= Your objective =
For this exercise, print all of the data exactly as given.

= Supplied data =
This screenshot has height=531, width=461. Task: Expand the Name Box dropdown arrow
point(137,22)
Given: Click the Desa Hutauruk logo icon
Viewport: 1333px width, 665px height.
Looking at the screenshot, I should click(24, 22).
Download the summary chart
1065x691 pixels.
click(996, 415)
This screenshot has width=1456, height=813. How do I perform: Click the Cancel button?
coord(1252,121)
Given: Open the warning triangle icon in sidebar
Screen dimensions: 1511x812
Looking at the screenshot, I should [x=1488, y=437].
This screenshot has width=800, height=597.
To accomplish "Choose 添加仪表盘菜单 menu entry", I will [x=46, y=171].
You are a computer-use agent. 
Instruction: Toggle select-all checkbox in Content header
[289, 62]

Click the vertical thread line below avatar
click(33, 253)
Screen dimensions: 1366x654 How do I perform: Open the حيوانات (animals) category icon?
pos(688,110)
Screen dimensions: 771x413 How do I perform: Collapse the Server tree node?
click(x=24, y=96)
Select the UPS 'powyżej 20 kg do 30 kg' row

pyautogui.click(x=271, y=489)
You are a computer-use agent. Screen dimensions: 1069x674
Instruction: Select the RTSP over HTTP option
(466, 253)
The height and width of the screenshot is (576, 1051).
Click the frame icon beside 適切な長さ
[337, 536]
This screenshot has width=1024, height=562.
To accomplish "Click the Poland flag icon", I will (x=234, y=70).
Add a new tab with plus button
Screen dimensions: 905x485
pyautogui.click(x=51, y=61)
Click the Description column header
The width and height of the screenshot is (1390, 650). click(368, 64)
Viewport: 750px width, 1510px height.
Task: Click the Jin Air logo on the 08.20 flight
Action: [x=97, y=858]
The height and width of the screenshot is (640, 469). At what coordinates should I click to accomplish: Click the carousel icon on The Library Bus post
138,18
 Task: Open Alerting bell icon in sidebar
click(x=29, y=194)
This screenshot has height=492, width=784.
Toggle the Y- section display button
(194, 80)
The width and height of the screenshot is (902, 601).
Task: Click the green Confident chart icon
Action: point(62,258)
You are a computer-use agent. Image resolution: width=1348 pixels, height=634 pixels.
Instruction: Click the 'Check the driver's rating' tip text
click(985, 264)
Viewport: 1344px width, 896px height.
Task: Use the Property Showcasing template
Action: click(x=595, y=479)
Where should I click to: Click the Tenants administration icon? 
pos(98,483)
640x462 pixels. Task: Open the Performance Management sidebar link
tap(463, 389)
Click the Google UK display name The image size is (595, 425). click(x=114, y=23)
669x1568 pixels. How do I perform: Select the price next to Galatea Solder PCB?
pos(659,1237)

= Response below =
This screenshot has height=531, width=461. Task: Expand the Name Box dropdown arrow
point(137,22)
Given: Click the Desa Hutauruk logo icon
Viewport: 1333px width, 665px height.
Looking at the screenshot, I should click(24, 22).
Download the summary chart
1065x691 pixels.
click(996, 415)
This screenshot has width=1456, height=813. How do I perform: Click the Cancel button?
coord(1252,121)
Given: Open the warning triangle icon in sidebar
Screen dimensions: 1511x812
Looking at the screenshot, I should [x=1488, y=437].
This screenshot has width=800, height=597.
To accomplish "Choose 添加仪表盘菜单 menu entry", I will [x=46, y=171].
You are a computer-use agent. 
Instruction: Toggle select-all checkbox in Content header
[289, 62]

Click the vertical thread line below avatar
click(33, 253)
Screen dimensions: 1366x654 How do I perform: Open the حيوانات (animals) category icon?
pos(688,110)
Screen dimensions: 771x413 How do I perform: Collapse the Server tree node?
click(x=24, y=96)
Select the UPS 'powyżej 20 kg do 30 kg' row

pyautogui.click(x=271, y=489)
You are a computer-use agent. Screen dimensions: 1069x674
Instruction: Select the RTSP over HTTP option
(466, 253)
The height and width of the screenshot is (576, 1051).
Click the frame icon beside 適切な長さ
[337, 536]
This screenshot has width=1024, height=562.
To accomplish "Click the Poland flag icon", I will (x=234, y=70).
Add a new tab with plus button
Screen dimensions: 905x485
pyautogui.click(x=51, y=61)
Click the Description column header
The width and height of the screenshot is (1390, 650). click(368, 64)
Viewport: 750px width, 1510px height.
Task: Click the Jin Air logo on the 08.20 flight
Action: [x=97, y=858]
The height and width of the screenshot is (640, 469). At what coordinates should I click to accomplish: Click the carousel icon on The Library Bus post
138,18
 Task: Open Alerting bell icon in sidebar
click(x=29, y=194)
This screenshot has height=492, width=784.
Toggle the Y- section display button
(194, 80)
The width and height of the screenshot is (902, 601).
Task: Click the green Confident chart icon
Action: point(62,258)
You are a computer-use agent. Image resolution: width=1348 pixels, height=634 pixels.
Instruction: Click the 'Check the driver's rating' tip text
click(985, 264)
Viewport: 1344px width, 896px height.
Task: Use the Property Showcasing template
Action: click(x=595, y=479)
Where should I click to: Click the Tenants administration icon? 
pos(98,483)
640x462 pixels. Task: Open the Performance Management sidebar link
tap(463, 389)
Click the Google UK display name The image size is (595, 425). click(x=114, y=23)
669x1568 pixels. How do I perform: Select the price next to Galatea Solder PCB?
pos(659,1237)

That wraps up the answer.